Table 1 compares the HIBE scheme [6] (that does not support wildcards as identities), the WIBE scheme [2], HIBE with the generalized key delegation (wicked-IBE) [3], WIBE scheme with generalized key delegation (WW-IBE) [1], constant-size ciphtertext policy attribute-based encryption (CCP-ABE) [14], and the proposed SWIBE scheme subsuming wildcards as identities as well as the generalized key delegation. The table shows the public parameter size (pp size), the user secret key size (SK size), the ciphertext size, the encryption time (Enc time), and the decryption time (Dec time) according to the maximum depth of the pattern (L) where e and p denote the numbers of scalar multiplications and pairings, respectively. It is assumed that each ID is represented using a q-bit string maximally. For the wildcard use, the table specifies whether wildcards are used in an encryption (Enc) algorithm or in an key derivation (Der) algorithm. Note that the SWIBE scheme has O(L) size of the secret key, while it produces a constant-size ciphertext with allowing wildcards in a ciphertext pattern. Note that if each bit in ID representation is regarded as an attribute in CCP-ABE then pp size, SK size, the encryption, and the decryption time are \(2Lq+1\), \(3Lq+1\), \(2Lqe+p\), and \(2Lqe+4Lqp\), respectively.

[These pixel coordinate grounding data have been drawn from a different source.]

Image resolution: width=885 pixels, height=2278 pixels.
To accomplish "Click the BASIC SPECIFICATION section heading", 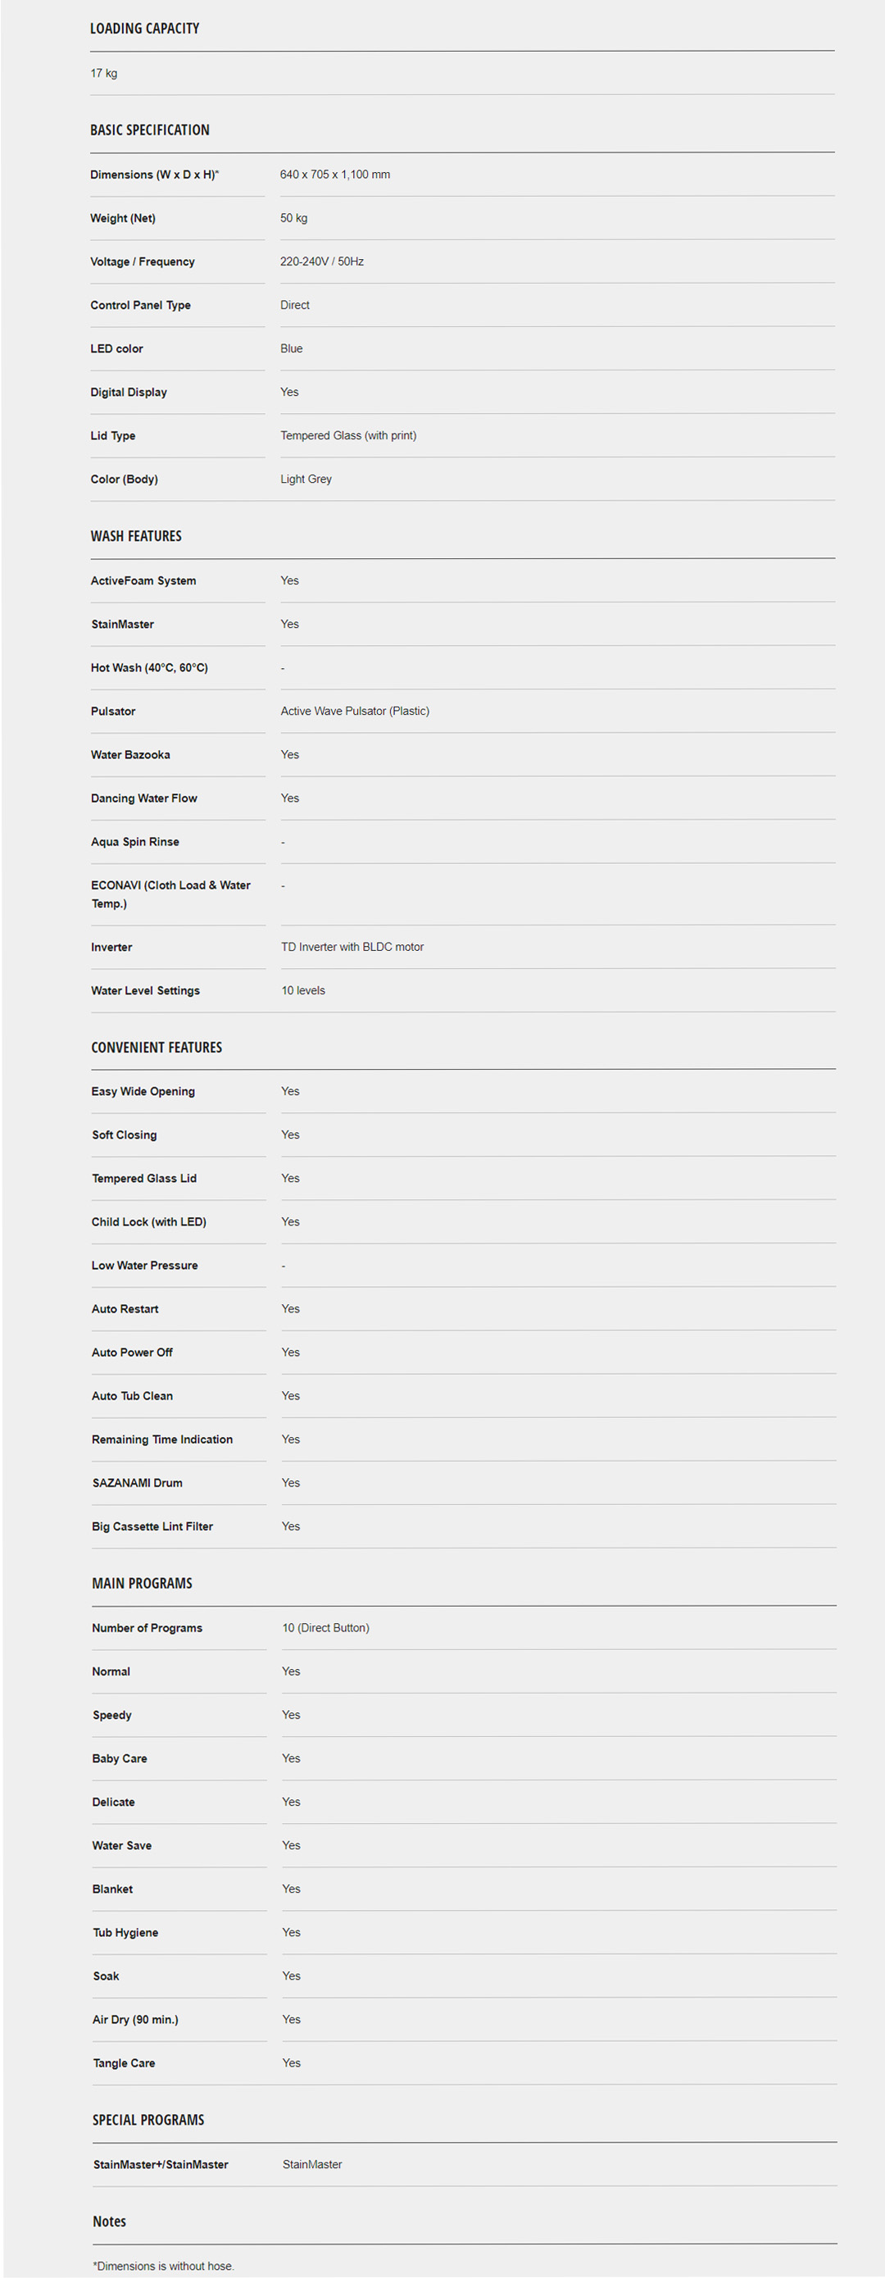I will [x=149, y=130].
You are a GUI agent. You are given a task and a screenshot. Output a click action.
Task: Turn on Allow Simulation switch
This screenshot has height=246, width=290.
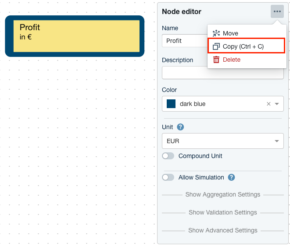168,178
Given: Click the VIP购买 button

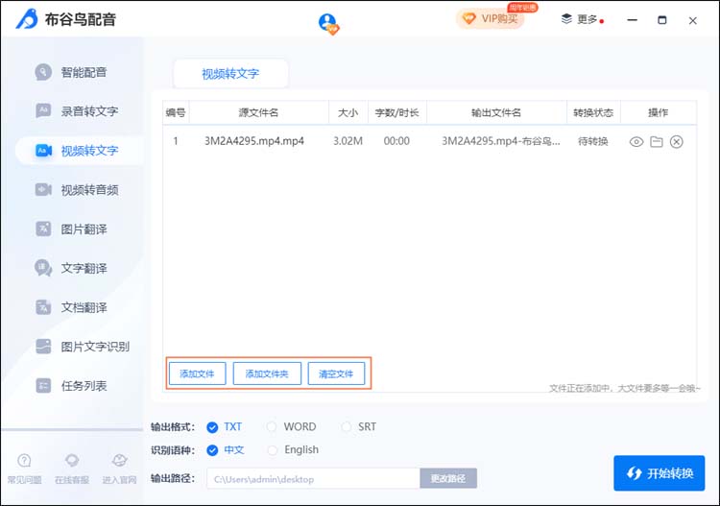Looking at the screenshot, I should click(x=491, y=19).
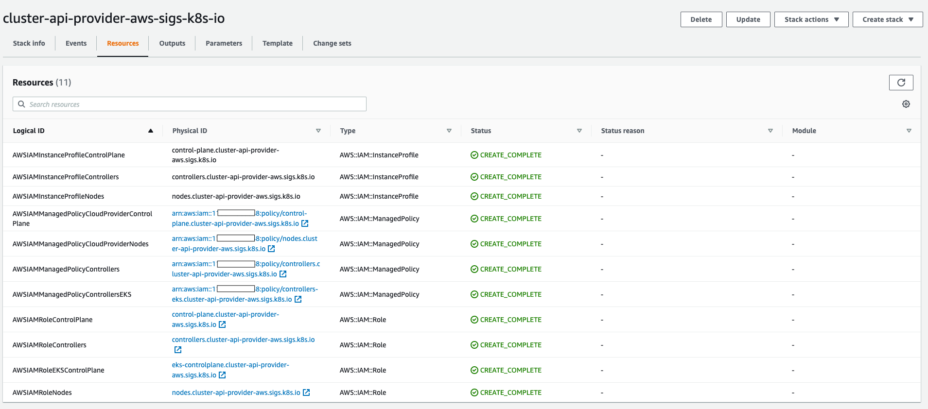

In WW-IBE and CCP-ABE, the decryption time is a major hurdle to be used in practical applications since the decryption requires pairing operations of which number is proportional to the maximum depth level L. Especially, in CCP-ABE, the number of pairing operations is dependent on the length of a bit string in each ID, in addition. In experiment, the decryption times in WW-IBE and CCP-IBE are 10 times and 650 times larger than the proposed approach.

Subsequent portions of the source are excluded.